Bude Marine Conservation Group

Abby with 60 attendees - adults and children
I had known for a few months that Abby Crosby our local wildlife celebrity of Radio and TV fame was to hold a Strandline Discovery event at Sandymouth. When she asked me to join her afterwards to talk about community engagement, I jumped at the chance of a free cuppa.

She had an extremely good crowd of about 30 adults and 30 children who she sent of with buckets to see what they could find and identify.

After an hour's scrabbling along the strandline and in rock pools she called everyone together. She held her audience spellbound while she held a show and tell with all their finds.

Egg Wrack - 4 years old
She coaxed the children in to correctly identifying a mass of “snail” eggs which she explained were actually Whelk eggs and that sailors used the mass as a makeshift washing sponge. She explained the gory story of how the first hatchings gorged themselves on their siblings to cries of mock horror – survival of the fittest.

Next was a shore crab – prompted and eventually identified as a female, followed by a Limpet with stories of nightly foraging after which it followed its chemical slime trail to the exact spot it left earlier in the night. Then Egg Wrack which, by counting the “eggs” proved to be four years old. Finally the difference between shrimps and prawns – shrimps are almost totally transparent whereas prawns have stripy pyjama bottoms (legs).

With each item she took the opportunity to stress conservation and care of living creatures after which each was replaced in their original (or as near as possible) location.

The tide was too high for Honeycomb Worm, but one was found in a gully quite near to Dog Whelk eggs. The adults hatch into the predators of the seemingly impregnable limpet.

Dog Whelk eggs
A single Honeycomb worm
Over our tea, Abby introduced her colleague Natalie who had just started a contract to expand the current Voluntary Marine Conservation areas (currently Fowey, Helford, Looe, Polzeth and St Agnes) to include Bude.
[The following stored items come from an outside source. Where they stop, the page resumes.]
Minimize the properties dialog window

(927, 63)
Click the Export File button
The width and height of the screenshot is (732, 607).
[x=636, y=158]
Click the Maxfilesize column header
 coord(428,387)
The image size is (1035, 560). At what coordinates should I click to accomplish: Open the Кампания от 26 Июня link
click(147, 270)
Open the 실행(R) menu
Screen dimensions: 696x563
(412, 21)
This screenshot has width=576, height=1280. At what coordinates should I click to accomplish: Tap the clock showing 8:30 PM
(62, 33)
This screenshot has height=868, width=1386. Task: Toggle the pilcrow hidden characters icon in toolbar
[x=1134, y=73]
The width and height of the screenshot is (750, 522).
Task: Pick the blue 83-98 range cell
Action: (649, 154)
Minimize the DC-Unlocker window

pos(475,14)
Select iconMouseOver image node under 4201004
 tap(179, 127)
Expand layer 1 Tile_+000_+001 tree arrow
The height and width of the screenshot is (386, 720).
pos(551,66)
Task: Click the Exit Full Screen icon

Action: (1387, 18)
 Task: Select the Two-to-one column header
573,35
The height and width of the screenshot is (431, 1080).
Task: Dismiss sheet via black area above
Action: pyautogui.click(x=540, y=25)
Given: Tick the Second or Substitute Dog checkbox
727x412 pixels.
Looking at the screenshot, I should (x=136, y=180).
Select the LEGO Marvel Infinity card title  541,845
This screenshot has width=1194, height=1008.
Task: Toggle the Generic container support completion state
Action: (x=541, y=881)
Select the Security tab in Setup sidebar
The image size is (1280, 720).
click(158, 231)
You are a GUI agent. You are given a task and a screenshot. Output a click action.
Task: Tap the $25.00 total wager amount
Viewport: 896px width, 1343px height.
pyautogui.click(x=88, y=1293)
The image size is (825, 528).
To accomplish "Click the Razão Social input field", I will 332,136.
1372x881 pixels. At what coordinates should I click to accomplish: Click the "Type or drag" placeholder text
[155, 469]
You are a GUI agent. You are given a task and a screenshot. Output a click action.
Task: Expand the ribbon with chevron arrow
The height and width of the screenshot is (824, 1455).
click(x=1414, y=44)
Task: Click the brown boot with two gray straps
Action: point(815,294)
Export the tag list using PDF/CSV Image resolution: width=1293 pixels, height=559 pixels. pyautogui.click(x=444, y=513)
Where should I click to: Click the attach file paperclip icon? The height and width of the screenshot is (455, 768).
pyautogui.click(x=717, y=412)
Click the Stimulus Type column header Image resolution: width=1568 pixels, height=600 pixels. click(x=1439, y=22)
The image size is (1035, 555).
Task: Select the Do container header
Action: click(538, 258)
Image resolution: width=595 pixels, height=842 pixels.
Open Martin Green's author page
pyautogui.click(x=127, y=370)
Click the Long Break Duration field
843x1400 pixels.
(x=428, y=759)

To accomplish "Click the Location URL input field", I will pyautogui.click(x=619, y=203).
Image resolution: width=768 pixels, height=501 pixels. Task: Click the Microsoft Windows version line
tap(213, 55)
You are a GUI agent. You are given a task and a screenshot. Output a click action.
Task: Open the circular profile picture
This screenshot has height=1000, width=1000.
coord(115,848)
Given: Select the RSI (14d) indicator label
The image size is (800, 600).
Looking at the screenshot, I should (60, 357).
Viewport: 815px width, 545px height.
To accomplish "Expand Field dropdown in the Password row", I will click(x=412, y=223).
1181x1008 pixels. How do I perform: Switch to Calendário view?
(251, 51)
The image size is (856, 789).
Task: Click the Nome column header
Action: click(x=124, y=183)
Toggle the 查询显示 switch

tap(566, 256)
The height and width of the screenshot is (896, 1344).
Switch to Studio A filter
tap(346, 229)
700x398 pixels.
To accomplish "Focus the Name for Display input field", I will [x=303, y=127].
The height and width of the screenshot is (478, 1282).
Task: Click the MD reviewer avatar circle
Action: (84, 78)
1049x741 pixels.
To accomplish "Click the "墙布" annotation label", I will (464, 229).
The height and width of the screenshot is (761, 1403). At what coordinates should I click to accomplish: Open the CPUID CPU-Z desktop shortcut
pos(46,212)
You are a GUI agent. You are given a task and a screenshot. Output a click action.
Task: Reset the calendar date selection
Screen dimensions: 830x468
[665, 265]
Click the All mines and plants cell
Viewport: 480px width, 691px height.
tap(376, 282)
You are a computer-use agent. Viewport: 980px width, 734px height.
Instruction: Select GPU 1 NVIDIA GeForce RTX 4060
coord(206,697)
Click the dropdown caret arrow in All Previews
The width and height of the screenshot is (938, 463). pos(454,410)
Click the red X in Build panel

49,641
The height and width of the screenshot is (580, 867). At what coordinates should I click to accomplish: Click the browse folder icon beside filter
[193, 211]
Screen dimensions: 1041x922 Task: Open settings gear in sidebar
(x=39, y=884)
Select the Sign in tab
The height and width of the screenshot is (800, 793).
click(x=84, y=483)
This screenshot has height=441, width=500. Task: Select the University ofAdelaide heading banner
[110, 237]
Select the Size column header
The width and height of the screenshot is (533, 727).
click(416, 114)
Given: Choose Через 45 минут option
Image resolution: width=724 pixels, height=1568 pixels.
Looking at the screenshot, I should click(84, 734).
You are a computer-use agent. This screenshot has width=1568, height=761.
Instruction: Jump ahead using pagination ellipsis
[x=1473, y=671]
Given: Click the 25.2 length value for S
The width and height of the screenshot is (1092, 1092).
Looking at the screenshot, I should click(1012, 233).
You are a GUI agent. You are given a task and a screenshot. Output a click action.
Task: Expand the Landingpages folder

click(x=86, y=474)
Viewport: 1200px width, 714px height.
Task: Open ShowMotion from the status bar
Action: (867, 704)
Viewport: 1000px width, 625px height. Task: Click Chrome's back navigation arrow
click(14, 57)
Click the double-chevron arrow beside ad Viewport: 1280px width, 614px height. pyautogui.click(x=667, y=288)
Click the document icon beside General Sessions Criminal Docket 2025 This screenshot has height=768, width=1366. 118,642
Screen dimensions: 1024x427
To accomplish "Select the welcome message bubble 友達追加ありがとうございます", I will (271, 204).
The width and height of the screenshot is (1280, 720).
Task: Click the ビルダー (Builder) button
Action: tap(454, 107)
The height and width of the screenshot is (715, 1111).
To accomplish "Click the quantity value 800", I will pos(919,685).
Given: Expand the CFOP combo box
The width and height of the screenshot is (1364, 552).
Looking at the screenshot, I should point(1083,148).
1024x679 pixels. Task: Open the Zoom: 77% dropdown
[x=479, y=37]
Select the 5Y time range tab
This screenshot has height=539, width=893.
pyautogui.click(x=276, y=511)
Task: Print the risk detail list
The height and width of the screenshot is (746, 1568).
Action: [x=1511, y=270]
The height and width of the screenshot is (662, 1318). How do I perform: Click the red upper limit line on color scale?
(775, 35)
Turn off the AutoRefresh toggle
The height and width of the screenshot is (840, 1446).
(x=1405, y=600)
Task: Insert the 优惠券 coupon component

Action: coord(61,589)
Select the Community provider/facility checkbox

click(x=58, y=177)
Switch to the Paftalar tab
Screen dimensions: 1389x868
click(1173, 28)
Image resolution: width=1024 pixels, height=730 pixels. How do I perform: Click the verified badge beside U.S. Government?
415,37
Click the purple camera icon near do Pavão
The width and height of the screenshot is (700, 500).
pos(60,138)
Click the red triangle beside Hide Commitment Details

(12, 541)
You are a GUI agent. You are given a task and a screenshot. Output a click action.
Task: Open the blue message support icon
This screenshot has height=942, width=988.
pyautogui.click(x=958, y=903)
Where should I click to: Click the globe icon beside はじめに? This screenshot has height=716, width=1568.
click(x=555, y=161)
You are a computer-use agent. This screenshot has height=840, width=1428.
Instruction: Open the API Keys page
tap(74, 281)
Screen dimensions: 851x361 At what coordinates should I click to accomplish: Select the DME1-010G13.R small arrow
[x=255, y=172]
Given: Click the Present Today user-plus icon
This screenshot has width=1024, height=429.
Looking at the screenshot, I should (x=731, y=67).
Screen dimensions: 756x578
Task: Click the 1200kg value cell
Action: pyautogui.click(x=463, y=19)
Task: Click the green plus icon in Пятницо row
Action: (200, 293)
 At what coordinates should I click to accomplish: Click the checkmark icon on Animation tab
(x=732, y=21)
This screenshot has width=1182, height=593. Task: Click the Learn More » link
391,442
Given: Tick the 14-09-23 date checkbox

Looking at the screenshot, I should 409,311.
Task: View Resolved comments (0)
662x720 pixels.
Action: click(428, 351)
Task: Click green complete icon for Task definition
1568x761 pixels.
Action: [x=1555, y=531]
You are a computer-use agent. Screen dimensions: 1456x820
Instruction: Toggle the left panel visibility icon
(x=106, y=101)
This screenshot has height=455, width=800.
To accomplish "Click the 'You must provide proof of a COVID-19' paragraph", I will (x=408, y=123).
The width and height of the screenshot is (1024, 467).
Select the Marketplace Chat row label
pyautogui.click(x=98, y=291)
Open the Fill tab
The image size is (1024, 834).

Plans are in hand to engage with local groups of all kinds and individuals to establish a similar group in our area.

We await developments with eager anticipation.

Friday, 11 March 2016

Like the Clappers!

Morwenstow Parish Church

When I am not out and about looking at wildlife, I spend some of my time ringing church bells.
Thursday is bellringing practice night at Morwenstow Parish Church.  Last night, we were five plus one new ringer.  We rang five bells up and had a peal then brought them back down again for practice for our competition next week.  Pete, our new learner then had a guided session learning how to handle the rope.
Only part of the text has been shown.